### Задание
Сколько тракторов «Форд» поставил СССР, согласно тексту о деловых связях Москвы с иностранными компаниями?

### Исходный текст
______

Один из наглядных примеров всемогущества денежного интереса, который преодолевает все политические препоны — это известная история отношений Москвы с американским «Фордом». Уже в 26-м году на колхозных полях Поволжья и даже Сибири, появились американские гости — трактора «Фардзон». Причем, что интересно, в данном случае оплата была произведена не наличными, а в рамках долгосрочного кредита, что для США по тем временам было большой редкостью. То есть, и Москва и сам Форд явно настраивались на долгосрочное сотрудничество. Так оно и произошло — «Форд» не только поставил СССР 20 тысяч тракторов, но и помог построить, с использованием новейших по тем временам технологий, Горьковский автомобильный завод, автогигант социалистической экономики.

Позже примерное повторилось с итальянцами — вспомним ВАЗ и легендарную «Копейку», правда, и этот момент точечной модернизации ни советской экономике в целом, ни отечественному автопарому в частности, как мы знаем, не помог.

А ведь был еще и Арманд Хаммер, или, точнее, семейство Хаммеров, чье богатство родилось на базе сотрудничества с СССР. Еще папа Джулиус в 1921 г. подписал с Наркоматом внешней торговли договор о поставке в Россию одного миллиона бушелей пшеницы в обмен на пушнину, черную икру и экспроприированные большевиками драгоценности, хранившиеся в Гохране. В 1922 г. была создана русско-американская Индустриальная корпорация, которой было переданы 6 текстильных и швейных фабрик в Петрограде и 4 в Москве.

______

(Собранные данные)
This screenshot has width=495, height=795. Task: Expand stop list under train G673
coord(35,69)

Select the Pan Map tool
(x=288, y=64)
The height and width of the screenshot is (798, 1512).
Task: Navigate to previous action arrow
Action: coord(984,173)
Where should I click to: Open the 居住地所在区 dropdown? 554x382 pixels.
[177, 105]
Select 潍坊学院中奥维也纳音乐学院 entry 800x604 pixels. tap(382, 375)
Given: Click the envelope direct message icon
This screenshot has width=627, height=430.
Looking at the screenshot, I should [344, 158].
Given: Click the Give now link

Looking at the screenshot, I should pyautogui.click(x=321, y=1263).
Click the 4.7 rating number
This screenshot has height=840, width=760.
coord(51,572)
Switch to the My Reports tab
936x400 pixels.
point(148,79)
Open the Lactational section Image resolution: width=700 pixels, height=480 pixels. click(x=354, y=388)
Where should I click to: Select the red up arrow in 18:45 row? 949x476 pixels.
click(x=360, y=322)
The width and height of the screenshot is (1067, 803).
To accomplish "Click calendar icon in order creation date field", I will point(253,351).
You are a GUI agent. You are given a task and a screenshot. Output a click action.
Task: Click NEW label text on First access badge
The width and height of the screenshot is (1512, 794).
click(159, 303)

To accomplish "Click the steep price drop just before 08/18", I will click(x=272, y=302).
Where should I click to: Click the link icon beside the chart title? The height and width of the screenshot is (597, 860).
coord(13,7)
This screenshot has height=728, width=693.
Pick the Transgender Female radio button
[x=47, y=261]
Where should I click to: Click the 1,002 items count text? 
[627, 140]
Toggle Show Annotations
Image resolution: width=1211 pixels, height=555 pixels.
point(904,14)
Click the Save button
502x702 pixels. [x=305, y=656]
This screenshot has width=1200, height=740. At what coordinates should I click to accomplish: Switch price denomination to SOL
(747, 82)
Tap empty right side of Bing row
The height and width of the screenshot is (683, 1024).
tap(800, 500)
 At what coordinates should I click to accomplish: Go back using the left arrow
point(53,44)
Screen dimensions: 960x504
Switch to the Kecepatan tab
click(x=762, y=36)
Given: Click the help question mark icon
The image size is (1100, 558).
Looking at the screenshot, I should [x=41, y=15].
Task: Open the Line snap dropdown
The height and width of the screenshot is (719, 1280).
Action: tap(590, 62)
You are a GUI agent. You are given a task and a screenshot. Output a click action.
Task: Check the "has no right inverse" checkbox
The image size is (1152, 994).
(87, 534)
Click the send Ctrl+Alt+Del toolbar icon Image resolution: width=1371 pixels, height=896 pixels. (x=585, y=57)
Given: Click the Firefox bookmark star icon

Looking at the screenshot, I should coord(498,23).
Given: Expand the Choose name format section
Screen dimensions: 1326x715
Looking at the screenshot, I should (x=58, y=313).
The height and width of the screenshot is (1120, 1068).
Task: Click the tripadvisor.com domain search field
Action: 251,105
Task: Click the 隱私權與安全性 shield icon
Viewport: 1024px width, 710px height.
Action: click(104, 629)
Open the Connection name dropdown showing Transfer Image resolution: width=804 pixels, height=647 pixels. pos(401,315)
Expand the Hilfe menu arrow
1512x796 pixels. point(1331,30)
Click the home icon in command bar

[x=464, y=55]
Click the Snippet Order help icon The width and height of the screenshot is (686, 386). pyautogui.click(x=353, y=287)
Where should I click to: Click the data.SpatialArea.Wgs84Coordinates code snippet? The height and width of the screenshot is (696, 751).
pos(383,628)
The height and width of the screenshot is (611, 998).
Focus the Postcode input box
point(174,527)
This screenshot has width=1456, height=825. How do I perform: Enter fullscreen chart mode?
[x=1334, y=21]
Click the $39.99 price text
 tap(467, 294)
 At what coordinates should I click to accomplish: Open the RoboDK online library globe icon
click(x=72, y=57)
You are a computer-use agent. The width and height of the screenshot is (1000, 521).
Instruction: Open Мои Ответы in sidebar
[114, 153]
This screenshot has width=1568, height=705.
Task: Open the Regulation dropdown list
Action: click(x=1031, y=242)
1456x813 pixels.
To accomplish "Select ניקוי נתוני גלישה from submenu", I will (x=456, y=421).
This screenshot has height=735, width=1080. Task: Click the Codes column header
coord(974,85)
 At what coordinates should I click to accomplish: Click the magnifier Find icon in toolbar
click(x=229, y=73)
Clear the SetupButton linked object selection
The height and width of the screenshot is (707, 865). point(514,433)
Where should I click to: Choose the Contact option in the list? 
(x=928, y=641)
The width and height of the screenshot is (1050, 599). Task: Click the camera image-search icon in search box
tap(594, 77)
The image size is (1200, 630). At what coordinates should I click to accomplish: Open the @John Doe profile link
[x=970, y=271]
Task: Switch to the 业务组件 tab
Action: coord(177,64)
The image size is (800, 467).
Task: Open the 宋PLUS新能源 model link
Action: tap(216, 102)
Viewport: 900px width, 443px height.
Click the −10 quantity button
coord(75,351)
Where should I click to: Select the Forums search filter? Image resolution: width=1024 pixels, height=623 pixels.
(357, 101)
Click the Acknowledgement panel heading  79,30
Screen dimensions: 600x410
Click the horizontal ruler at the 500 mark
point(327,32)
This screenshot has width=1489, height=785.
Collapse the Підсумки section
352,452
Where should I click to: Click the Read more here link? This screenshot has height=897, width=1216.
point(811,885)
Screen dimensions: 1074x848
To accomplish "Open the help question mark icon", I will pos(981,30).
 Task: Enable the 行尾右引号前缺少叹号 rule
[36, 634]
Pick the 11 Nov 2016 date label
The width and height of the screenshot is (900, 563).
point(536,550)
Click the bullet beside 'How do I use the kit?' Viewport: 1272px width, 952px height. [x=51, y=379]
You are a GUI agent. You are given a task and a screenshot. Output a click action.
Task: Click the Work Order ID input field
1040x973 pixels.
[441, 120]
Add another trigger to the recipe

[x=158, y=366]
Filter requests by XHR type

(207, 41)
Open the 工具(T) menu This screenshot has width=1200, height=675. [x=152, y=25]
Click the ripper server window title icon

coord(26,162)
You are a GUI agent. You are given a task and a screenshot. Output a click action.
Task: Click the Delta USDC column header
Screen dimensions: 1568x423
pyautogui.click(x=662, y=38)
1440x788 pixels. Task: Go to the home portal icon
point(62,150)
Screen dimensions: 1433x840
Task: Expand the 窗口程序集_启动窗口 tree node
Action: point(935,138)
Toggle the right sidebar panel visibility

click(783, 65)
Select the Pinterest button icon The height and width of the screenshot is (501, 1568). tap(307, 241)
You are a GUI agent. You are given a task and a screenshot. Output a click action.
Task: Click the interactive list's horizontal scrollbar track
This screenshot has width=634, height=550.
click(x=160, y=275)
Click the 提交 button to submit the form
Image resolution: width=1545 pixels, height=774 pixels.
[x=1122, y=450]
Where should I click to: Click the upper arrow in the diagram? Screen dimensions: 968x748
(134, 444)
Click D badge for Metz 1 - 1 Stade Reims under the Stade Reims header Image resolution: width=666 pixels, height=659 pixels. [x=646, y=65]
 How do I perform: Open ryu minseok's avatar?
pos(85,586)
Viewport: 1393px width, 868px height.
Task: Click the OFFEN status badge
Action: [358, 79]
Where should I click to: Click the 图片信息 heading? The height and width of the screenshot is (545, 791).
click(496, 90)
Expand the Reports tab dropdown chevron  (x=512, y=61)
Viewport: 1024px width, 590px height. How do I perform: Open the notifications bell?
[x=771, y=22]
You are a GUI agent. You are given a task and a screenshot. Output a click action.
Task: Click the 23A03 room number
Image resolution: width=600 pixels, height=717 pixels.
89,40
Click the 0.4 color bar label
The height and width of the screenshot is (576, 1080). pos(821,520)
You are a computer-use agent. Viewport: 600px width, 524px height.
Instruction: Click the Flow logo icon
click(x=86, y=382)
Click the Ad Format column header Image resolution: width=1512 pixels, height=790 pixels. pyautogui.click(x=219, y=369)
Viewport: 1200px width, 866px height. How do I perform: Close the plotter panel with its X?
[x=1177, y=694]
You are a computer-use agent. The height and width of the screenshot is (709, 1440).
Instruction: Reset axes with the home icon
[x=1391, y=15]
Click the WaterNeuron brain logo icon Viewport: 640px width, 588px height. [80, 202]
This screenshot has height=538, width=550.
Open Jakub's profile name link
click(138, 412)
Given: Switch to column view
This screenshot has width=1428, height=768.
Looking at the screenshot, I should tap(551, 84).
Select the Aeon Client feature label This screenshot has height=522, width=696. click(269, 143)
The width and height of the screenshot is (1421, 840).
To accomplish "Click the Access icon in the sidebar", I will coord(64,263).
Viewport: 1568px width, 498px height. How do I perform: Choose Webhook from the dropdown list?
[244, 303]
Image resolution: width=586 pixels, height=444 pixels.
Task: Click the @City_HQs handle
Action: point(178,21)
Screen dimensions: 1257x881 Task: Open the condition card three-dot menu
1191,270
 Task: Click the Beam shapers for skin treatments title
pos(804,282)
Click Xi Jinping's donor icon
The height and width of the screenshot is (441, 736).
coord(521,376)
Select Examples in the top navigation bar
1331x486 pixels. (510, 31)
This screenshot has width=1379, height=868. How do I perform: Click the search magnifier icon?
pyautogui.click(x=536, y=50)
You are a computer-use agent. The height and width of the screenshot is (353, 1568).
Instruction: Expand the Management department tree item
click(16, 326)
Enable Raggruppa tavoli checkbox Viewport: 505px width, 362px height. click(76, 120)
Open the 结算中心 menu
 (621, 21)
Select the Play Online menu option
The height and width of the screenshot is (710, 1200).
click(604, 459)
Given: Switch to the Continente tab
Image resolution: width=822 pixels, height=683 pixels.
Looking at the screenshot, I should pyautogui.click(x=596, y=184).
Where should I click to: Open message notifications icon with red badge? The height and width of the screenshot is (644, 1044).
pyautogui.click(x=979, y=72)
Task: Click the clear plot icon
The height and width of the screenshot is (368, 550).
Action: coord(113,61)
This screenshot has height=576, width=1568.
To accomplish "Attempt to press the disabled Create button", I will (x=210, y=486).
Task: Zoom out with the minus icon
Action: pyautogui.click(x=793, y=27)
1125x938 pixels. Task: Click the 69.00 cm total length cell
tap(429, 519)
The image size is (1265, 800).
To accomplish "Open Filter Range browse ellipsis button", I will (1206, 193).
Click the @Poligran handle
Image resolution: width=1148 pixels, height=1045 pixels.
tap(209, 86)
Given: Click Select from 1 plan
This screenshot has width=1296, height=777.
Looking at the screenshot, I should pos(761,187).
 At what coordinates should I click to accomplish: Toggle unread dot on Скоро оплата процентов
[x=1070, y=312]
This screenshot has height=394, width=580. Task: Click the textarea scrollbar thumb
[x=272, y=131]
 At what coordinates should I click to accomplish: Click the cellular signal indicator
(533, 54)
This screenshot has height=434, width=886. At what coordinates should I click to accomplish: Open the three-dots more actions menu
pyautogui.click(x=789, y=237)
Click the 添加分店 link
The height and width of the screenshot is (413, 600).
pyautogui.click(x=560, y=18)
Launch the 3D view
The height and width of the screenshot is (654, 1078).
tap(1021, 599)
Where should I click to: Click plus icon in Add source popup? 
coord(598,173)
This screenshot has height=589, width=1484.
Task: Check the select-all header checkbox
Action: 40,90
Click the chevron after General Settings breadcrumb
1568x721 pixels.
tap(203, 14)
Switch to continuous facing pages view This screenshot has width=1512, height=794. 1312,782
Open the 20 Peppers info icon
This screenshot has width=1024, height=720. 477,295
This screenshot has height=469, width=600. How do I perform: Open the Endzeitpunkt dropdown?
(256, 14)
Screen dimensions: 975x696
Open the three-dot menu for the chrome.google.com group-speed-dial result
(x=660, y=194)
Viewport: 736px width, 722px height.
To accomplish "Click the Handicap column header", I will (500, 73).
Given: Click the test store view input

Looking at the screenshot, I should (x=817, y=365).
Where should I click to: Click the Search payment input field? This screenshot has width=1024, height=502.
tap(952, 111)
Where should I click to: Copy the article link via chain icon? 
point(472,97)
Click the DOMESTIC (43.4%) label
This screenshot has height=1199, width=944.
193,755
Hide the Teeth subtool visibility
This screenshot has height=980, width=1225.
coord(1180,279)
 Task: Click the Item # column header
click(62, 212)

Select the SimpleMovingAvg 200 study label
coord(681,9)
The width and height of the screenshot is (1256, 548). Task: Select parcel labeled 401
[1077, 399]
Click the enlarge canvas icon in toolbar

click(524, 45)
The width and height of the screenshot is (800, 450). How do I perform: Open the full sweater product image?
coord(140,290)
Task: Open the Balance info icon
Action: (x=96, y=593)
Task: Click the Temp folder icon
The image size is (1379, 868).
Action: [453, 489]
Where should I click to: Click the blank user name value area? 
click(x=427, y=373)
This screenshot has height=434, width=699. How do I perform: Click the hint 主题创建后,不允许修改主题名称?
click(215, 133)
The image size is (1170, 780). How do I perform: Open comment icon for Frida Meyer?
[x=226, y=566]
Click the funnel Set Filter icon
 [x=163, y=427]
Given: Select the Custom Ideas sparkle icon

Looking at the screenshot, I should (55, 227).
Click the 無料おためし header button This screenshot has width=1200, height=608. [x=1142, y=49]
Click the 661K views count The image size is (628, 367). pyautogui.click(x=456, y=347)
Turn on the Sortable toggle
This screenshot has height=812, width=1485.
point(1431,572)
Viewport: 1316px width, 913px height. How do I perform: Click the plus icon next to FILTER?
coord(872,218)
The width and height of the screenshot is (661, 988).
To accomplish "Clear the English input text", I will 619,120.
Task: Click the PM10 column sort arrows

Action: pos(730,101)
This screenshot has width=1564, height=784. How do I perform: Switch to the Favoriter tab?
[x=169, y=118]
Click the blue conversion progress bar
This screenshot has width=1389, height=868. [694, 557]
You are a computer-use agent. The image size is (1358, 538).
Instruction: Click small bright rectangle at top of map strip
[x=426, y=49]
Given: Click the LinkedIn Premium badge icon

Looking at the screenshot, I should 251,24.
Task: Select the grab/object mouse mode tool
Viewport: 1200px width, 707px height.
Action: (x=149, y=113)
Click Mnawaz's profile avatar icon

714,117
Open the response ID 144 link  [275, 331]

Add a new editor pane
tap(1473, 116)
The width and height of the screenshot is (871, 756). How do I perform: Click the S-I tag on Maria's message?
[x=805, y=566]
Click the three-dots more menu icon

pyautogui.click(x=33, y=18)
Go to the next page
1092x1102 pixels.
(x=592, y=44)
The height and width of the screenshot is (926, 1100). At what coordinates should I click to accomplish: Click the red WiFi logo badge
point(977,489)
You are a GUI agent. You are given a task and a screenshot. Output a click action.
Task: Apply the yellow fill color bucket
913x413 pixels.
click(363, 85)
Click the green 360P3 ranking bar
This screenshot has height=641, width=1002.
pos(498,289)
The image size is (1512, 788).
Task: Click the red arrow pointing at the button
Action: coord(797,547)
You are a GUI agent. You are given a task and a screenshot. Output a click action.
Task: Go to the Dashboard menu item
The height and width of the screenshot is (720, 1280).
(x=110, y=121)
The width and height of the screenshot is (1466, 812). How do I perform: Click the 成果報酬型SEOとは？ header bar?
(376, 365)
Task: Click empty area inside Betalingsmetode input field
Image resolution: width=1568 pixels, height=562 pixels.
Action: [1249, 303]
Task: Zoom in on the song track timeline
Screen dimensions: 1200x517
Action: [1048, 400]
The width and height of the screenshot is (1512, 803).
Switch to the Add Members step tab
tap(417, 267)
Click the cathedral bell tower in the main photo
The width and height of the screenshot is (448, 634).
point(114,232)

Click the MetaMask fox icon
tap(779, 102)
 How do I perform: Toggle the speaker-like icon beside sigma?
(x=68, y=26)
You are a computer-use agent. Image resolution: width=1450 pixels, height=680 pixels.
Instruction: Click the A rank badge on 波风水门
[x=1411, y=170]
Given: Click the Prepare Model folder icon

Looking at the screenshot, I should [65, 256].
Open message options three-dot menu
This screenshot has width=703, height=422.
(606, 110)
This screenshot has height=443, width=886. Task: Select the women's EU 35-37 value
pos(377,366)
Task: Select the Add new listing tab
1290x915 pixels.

______

### Ответ
20 тысяч тракторов.